> **To do**: Please give back, exactly as written, only the line containing "At what coordinates" and every line after it until the data below ends.

> **Record extracts**:
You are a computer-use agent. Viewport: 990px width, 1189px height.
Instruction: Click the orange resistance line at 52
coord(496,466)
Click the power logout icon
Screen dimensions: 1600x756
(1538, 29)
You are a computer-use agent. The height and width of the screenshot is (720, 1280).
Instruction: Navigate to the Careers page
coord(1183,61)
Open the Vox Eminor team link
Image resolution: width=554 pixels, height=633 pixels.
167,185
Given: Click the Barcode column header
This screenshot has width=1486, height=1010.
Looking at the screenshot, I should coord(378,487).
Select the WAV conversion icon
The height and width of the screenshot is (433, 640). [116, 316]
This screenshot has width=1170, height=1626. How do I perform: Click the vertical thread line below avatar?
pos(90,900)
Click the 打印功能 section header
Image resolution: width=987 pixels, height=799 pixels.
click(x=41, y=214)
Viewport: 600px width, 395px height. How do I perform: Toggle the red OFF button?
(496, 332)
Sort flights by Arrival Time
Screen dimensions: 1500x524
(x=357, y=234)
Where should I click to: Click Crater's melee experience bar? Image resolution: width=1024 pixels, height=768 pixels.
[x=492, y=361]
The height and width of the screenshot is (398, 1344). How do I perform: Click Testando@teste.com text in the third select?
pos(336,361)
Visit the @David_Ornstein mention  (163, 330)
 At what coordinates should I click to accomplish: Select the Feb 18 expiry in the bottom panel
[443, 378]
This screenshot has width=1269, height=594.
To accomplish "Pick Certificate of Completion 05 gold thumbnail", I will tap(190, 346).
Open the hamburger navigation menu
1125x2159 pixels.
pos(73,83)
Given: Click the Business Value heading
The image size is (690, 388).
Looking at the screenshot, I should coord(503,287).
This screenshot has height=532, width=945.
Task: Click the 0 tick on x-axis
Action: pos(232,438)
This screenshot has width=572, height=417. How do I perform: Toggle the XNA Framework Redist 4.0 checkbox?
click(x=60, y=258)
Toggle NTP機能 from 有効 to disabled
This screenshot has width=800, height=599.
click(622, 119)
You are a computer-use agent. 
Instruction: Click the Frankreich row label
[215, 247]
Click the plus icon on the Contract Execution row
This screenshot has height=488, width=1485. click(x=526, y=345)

> **Response**:
 At what coordinates should I click to accomplish: Select the Feb 18 expiry in the bottom panel
[443, 378]
This screenshot has width=1269, height=594.
To accomplish "Pick Certificate of Completion 05 gold thumbnail", I will tap(190, 346).
Open the hamburger navigation menu
1125x2159 pixels.
pos(73,83)
Given: Click the Business Value heading
The image size is (690, 388).
Looking at the screenshot, I should coord(503,287).
This screenshot has height=532, width=945.
Task: Click the 0 tick on x-axis
Action: pos(232,438)
This screenshot has width=572, height=417. How do I perform: Toggle the XNA Framework Redist 4.0 checkbox?
click(x=60, y=258)
Toggle NTP機能 from 有効 to disabled
This screenshot has width=800, height=599.
click(622, 119)
You are a computer-use agent. 
Instruction: Click the Frankreich row label
[215, 247]
Click the plus icon on the Contract Execution row
This screenshot has height=488, width=1485. click(x=526, y=345)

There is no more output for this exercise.